*PAGE*:
Les arguments des Zapistes laissent Roger Pellenc de marbre. Le maire reçoit au rez-de-chaussée de l’Hôtel de ville. Jogging bleu et discours bien rodé, celui qui est aussi un entrepreneur très implanté localement défend le projet pour sa “modernité” et réduit sèchement ceux qui luttent contre à “une poignée d’opposants politiques qui cherchent à tout instrumentaliser par idéologie”. Il l’assure, la métropole Aix-Marseille Provence a un besoin impératif de foncier pour y implanter des industries. L’avenir est là, dans ces futures usines construites sur des terres arables. “En plus, notre problème, c’est que nous manquons d’agriculteurs qui s’installent”, argue-t-il.
Combien d’entreprises, pour combien de postes, ambitionne-t-il d’attirer ? “J’ai 1600 demandeurs d’emplois à Pertuis. Iter nous dit qu’il leur manque 40 hectares pour des entreprises et des centres de recherche. Ils les trouveront ici dans le cadre de ces espaces stratégiques en mutation”, affirme Roger Pellenc. Une société de traitement de pistaches et une autre de cornichons, sont aussi sur les rangs, comme d’autres boites locales désireuses de s’agrandir. “Tout cela fait des milliers d’emplois !”, martèle le maire. Et puis, s’agace-t-il, il connaît très bien son affaire puisqu’il est également le premier vice-président du conseil de territoire délégué au développement économique.

*LIGNES DE DONNÉES*:
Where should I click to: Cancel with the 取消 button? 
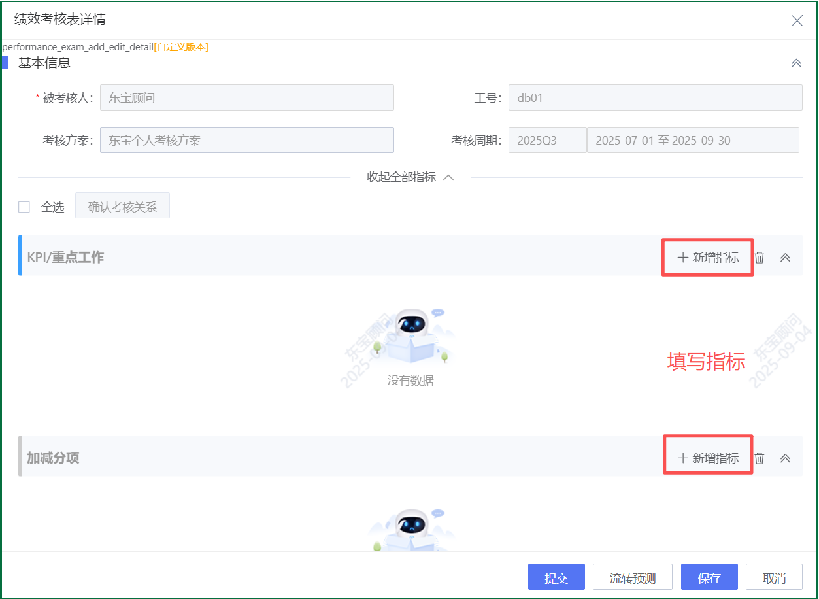click(x=774, y=578)
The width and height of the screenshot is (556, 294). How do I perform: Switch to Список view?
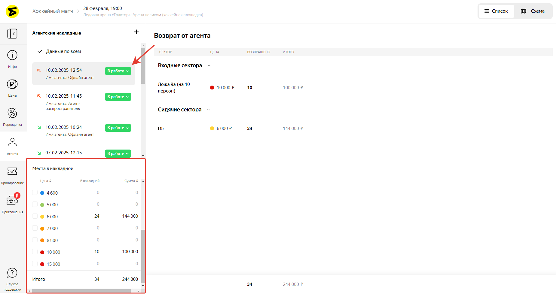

*CONSIGNE*:
Relevez dans la page toutes les fonctions et qualités attribuées à Roger Pellenc. Le matériel placé après la page forme un ensemble distinct de celle-ci.

*RÉPONSE CI-DESSOUS*:
- maire
- entrepreneur très implanté localement
- premier vice-président du conseil de territoire délégué au développement économique